Mixed-up Mondays have taken place where students are encouraged to sit with someone at lunch besides their usual friends.

“In life, you do not always know who you will come in contact with,” Hopkins said.

The Bible Club invites others to join its 7:45 a.m. prayer sessions, held outside on Fridays. Twenty to 30 children take part as they march around the high school and pray.

Reading to third-grade language-arts students is an education for the young children and the older students. When Charlotte’s Web is read, the children are rapt and quiet, studying high school junior Logan Wolfe and

Timothy Bloxom, a freshman, as they take turns reading the classic tale. Teacher Susan Ramsey, after the session, said to the children, “It’s kind of fun to listen to someone else read, especially someone with a deep voice!”

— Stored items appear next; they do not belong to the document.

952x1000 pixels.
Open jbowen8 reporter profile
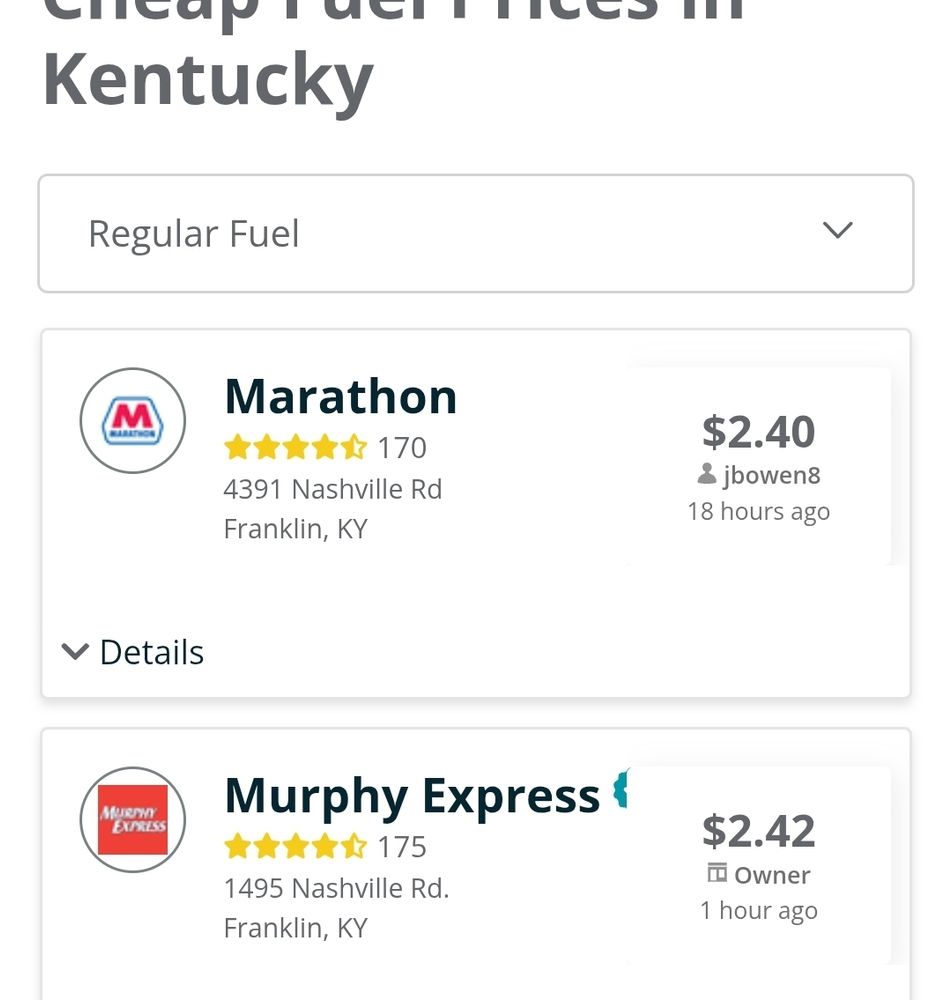click(772, 476)
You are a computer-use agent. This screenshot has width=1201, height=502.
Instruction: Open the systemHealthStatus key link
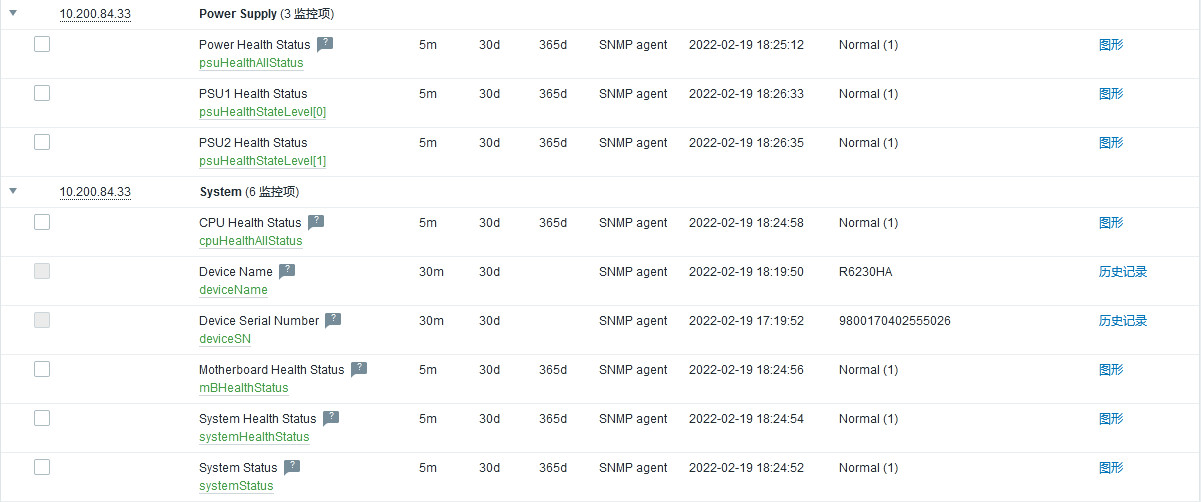[x=254, y=437]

Hopkins added that with parents sometimes searching for ways to spend time with their children, reading together is one meaningful option.

As for the mentoring, Michael Williams, a senior, is enjoying helping freshman Barry Whitehurst adjust to high school life.

“I used to be where he is,” said Michael, a leader in the Bible Club. “This is the first time we have had the opportunity to make a difference.”

A Hero Within club members eat lunch together once a week to touch base, and to “see where we are at, develop new ideas and remind everyone of what we are doing,” said Barry, who plays trumpet in the school band.

“I am astounded,” Rolland said, “at what the students come up with. They are really good kids.”

Trying to find projects to work on to have a positive effect and help the school be more unified is a focus of the group.

For impact and visibility, Hero Within members volunteer to make the morning announcements and give a quote of the day, Rolland said.

One big part of A Hero Within is joining Dolly Parton’s efforts in the Imaginary Library project, in which from the time a baby is born, a set of books is provided, and each month that child gets a book relative to his or her age. Parton’s focus is “developing early reading skills,” Rolland said.

It was the students’ plan to find a gift for newborns to influence their education on down the line, and they came to him, and amid his researching, he found the Parton foundation’s plan. The district may be the first in the area to take advantage of this program. Augusta and Maumelle are two other school districts Hopkins mentioned as being onboard.

“But we are the first in White and Cleburne counties,” Hopkins said. The Pangburn School District overlaps into the two counties. Hopkins and two students will attend an annual state summit to get training and help launch the program.

“Eighty-nine to 90 percent of childhood cognitive development is before kindergarten,” Rolland said. “If we can get a family reading to kids — preschoolers — it will really add to the education of the community. How important, if you can have every kid in kindergarten reading.”

The district is learning how Parton’s foundation researches and “finds” those children who need the books, Hopkins said. “I have been blown away by their grasp of needs in the community,” she said of the nationwide program. “Kids are reading way above [their] level.”

“Literacy is basic. We may be one of the few school districts [to participate]. Mrs. Hopkins did the legwork, and we are fortunate our timing was right.” Rolland said.

Students want to leave a legacy, Rolland and Hopkins said. And through A Hero Within, there is no doubt they will.

“Together, they can reach all kids in school. It will become the peer pressure here — not a negative but a positive peer pressure — getting kids on the right side of the fence,” Rolland said.